Antonio Montani ha parlato del progetto Eagle Team, ideato da Matteo Della Bordella e fatto proprio dal CAI, che punta a completare la formazione di 15 forti giovani alpinisti, 11 uomini e 4 donne, con la prospettiva di una spedizione in Patagonia. Dal suo insediamento un anno fa, d’altronde, il presidente punta a “riportare il grande alpinismo nel Club Alpino Italiano”.

A emozionare il pubblico e a scatenare gli applausi, sono stati gli interventi di Sergio Martini, tuttora impegnato nella Scuola di alpinismo Castel Corno, del CAI di Rovereto. Godibilissimi i suoi racconti degli anni Sessanta e Settanta, che hanno visto insegnare alpinisti straordinari come il veronese Milo Navasa e il trentino Marino Stenico.

Nel dibattito in Piazza Battisti, invece, il presidente Montani ha risposto a una trentina di domande, quasi tutte su temi ambientali. Nell’introduzione, i tre intervistatori hanno ricordato che oggi le Alpi sono un hotspot climatico, dove i segni del cambiamento sono più visibili che in pianura. Nel 2022 a Cervinia la temperatura è salita di 3,6 gradi, a Livigno di 3,7 e a Pinzolo di 2,5. Nello stesso periodo, i ghiacciai italiani hanno perso cinque chilometri cubi di ghiaccio.

Come rispondere a questo cambiamento epocale e drammatico? Montani si è dichiarato contrario a ogni tipo di uso turistico degli elicotteri, e contro la realizzazione della pista da bob di Cortina per i Giochi del 2026. “Non è una questione ambientale, è una questione di buonsenso” ha spiegato.

No deciso di Montani e del CAI anche ai progetti di nuovi impianti di risalita. Per quelli del Vallone delle Cime Bianche, ha ricordato, “è pazzesco che la Valle d’Aosta voglia devastare una zona che lei stessa ha indicato all’Unione Europea come sito protetto”. soprattutto rispetto ai nuovi impianti. Anche il progetto di una funivia da Trento al Monte Bondone è un progetto “di retroguardia e senza prospettiva”.

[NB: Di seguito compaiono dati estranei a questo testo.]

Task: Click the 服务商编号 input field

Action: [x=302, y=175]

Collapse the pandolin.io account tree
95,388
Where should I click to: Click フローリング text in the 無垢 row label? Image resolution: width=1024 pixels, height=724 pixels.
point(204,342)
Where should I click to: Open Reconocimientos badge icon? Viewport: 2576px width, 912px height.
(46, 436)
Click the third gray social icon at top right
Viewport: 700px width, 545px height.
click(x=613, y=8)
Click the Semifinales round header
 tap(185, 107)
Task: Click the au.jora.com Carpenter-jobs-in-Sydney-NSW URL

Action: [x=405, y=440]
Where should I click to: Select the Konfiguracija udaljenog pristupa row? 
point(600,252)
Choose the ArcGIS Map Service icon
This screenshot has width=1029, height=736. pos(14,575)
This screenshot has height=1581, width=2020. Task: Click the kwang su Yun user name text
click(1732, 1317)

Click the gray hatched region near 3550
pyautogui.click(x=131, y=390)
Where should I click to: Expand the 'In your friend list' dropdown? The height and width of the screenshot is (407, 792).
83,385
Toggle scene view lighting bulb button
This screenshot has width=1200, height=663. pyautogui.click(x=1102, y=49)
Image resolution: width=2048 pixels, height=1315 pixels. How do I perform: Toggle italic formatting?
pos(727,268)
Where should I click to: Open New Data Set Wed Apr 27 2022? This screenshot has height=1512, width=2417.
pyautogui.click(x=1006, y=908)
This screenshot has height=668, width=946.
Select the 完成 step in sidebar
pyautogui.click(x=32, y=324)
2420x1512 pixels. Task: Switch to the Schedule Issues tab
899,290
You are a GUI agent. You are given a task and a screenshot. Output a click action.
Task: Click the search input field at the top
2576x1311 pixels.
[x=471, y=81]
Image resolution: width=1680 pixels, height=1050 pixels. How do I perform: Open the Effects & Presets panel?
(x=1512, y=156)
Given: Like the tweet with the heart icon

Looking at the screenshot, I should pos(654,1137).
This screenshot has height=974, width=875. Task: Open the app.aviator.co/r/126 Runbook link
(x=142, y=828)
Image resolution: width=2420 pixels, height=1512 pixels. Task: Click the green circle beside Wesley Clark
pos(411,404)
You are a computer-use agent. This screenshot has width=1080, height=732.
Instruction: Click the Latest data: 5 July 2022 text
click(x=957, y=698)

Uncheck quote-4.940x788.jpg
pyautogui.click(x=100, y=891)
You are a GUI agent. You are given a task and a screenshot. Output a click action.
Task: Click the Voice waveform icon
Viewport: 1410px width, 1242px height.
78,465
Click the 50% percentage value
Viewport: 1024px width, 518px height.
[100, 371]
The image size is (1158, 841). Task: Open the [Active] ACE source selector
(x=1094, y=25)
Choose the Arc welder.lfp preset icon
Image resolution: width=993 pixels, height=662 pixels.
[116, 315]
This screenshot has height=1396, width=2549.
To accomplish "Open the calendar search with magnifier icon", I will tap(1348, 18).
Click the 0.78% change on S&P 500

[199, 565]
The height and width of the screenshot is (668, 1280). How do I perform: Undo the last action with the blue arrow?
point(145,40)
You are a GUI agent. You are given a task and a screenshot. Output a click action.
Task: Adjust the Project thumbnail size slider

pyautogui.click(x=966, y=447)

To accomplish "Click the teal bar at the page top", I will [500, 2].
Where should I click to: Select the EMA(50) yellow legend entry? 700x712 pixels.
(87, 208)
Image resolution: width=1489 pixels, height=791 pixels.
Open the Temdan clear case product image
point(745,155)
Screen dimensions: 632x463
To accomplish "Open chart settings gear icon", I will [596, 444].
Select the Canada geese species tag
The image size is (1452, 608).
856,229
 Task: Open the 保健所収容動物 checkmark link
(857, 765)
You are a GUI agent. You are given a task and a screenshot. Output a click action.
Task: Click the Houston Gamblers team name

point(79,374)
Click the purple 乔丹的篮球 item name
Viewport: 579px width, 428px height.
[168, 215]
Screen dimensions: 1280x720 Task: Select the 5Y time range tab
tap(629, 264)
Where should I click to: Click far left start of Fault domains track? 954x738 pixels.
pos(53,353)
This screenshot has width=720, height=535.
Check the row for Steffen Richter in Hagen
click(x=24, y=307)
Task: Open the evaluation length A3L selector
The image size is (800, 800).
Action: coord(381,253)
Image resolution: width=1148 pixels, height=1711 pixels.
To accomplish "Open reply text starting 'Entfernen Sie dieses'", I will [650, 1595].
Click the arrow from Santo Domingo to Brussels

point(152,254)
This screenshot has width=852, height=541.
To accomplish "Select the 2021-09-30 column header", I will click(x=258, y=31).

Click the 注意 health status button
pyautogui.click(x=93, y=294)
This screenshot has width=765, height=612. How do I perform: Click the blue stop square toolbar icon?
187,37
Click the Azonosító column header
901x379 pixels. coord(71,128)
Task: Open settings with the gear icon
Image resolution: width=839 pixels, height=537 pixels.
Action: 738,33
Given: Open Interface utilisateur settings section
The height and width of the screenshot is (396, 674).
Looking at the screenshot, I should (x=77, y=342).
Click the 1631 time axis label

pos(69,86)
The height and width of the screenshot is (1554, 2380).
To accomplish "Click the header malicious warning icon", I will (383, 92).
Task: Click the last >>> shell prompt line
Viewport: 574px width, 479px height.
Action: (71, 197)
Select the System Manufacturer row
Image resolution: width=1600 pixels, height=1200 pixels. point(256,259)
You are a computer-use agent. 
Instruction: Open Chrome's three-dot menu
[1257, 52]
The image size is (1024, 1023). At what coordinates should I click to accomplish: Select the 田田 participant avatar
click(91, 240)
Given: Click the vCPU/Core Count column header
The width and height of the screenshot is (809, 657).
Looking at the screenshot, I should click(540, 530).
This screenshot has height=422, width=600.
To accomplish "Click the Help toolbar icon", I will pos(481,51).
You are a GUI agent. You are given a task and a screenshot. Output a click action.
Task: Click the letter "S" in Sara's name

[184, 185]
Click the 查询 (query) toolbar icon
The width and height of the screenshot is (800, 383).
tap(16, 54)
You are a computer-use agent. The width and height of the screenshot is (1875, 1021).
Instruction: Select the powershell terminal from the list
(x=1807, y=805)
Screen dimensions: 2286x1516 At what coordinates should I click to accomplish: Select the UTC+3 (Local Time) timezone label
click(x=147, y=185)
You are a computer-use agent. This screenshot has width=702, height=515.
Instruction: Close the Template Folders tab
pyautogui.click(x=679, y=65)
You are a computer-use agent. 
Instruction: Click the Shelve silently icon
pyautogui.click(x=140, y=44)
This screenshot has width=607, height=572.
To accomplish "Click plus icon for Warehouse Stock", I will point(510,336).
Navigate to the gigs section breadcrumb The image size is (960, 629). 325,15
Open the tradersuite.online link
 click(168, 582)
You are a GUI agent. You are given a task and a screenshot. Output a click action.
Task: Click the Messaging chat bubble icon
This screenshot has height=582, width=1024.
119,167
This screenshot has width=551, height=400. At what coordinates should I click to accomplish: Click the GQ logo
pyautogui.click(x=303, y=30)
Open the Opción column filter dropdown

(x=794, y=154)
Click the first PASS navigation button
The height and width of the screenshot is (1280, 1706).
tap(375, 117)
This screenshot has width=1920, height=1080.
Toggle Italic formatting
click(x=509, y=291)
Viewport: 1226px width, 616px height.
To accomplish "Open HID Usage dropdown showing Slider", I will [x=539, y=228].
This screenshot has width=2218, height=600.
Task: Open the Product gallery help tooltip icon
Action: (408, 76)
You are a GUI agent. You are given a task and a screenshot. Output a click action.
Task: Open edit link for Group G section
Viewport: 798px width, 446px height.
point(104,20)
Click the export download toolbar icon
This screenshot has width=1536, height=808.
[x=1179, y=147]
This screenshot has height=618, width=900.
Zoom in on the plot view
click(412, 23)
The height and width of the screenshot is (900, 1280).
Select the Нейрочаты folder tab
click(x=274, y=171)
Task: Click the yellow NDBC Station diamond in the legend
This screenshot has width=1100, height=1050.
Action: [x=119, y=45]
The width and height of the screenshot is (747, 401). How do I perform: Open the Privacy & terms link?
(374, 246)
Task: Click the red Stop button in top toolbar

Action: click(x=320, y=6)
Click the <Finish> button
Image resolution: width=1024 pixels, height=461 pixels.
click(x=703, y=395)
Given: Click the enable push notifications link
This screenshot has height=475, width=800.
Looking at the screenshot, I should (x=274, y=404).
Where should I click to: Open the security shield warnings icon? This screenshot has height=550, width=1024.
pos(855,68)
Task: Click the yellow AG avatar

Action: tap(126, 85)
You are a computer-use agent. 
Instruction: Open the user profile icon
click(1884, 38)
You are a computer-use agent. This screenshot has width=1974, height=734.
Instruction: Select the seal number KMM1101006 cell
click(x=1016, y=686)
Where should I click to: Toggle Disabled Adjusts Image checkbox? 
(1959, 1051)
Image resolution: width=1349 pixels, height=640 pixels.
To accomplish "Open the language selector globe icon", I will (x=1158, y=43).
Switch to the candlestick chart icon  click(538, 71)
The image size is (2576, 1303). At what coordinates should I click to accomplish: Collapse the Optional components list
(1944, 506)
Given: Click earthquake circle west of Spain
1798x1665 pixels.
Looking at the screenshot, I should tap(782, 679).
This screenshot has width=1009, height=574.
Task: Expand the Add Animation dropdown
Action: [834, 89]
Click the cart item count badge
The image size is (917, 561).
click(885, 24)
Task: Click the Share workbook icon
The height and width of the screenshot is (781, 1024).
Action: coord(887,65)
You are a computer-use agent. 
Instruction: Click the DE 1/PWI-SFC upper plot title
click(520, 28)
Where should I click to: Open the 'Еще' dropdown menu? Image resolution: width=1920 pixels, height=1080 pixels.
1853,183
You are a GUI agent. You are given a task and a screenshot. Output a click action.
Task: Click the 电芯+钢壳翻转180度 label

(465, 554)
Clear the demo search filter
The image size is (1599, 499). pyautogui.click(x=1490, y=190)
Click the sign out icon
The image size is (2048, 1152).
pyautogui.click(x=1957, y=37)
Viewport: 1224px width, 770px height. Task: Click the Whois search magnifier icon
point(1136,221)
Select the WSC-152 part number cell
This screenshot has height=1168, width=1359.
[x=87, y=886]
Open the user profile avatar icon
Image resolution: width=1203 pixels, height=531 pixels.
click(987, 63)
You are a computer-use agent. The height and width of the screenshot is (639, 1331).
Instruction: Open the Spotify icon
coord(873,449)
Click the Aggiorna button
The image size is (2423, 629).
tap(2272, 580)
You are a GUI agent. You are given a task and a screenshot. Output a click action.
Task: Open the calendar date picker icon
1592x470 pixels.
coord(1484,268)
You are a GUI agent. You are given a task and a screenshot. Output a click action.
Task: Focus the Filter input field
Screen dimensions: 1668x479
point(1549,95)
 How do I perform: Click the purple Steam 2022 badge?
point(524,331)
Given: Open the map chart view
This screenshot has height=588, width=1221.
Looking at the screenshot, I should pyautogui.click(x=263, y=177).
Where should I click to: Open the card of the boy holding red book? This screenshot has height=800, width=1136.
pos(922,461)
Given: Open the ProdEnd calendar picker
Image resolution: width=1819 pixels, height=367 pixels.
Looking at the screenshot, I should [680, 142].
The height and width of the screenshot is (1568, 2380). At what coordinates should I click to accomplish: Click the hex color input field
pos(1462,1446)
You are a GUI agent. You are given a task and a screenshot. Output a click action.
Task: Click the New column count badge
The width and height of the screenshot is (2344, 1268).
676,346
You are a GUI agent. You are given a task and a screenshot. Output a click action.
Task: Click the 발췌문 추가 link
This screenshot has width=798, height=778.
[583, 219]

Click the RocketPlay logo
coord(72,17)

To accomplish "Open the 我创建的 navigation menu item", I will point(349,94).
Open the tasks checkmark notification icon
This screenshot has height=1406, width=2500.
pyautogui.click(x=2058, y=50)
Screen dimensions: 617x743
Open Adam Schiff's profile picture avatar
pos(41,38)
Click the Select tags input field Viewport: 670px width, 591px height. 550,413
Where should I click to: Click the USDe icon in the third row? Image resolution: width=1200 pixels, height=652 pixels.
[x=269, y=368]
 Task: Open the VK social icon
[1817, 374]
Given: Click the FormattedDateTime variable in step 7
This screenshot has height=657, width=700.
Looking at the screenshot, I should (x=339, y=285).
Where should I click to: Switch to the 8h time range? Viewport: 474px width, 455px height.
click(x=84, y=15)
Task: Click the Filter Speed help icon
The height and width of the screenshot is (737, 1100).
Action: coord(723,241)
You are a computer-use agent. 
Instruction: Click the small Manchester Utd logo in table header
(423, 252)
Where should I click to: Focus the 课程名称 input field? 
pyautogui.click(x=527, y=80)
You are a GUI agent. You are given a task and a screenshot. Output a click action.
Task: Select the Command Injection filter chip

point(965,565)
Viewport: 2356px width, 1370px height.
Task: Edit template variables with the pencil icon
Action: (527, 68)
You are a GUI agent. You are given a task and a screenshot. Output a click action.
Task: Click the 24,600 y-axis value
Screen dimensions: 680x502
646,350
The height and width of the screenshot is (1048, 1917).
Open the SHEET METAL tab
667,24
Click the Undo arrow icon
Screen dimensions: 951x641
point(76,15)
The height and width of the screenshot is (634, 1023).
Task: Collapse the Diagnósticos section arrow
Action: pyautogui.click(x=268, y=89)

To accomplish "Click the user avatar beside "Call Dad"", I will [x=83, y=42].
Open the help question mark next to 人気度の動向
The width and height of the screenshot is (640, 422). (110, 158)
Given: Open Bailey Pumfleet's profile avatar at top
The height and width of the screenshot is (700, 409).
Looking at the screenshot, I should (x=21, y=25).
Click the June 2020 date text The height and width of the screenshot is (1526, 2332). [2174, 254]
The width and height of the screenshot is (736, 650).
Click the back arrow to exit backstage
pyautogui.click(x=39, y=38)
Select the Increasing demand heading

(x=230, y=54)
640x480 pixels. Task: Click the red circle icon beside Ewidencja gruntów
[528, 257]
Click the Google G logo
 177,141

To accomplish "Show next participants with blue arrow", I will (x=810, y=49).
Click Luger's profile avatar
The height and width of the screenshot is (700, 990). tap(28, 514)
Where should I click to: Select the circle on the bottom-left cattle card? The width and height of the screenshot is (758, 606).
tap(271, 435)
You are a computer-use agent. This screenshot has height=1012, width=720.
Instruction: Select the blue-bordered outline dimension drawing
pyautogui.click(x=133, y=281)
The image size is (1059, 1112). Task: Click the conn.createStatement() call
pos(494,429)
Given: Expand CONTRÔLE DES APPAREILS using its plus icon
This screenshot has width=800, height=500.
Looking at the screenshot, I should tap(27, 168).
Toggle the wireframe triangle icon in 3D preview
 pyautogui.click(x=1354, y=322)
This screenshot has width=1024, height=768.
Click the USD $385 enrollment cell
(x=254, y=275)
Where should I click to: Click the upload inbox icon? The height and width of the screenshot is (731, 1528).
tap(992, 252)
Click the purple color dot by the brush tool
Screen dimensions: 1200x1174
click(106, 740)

La decisione non è stata presa, ma restaurare la Capanna Margherita minacciata da un cedimento del terreno è invece giusto, perché “anche un rifugio come quello, che si vede da molto lontano, ormai fa parte del paesaggio”.

Quando Argenta, Farina e Pianesi gli hanno chiesto del rapporto del CAI con la politica, e con la Ministra del Turismo Daniela Santanché, Montani ha risposto che “tutta la politica negli ultimi 40 anni ha ignorato la montagna”. E ha rivendicato di aver proposto da poco a Roberto Calderoli, Ministro degli Affari Regionali, di approvare delle definizioni ufficiali dei termini “sentiero” e “rifugi”, perché “altrimenti i contributi statali rischiano di andare a interventi sbagliati.

Se una piccola Sezione del CAI sbaglia, e si schiera a favore di progetti devastanti per l’ambiente, Antonio Montani ha prima sorriso, ricordando “noi non abbiamo i Carabinieri per fermarli”. E poi ha ricordato che “in una grande associazione come il Club Alpino, una Sezione di 250 soci, e le poche persone che la rappresentano, non dovrebbero andare contro le idee e i valori della maggioranza”.

In futuro, secondo Montani, il vero problema è “adeguare l’alpinismo e l’escursionismo a stili di vita sostenibili. Chiedere alle scuole di alpinismo di basare i propri corsi in rifugi spartani è difficile, proporre escursioni sociali solo dove si possono utilizzare i mezzi pubblici lo è ancora di più. Ma la strada dev’essere quella”.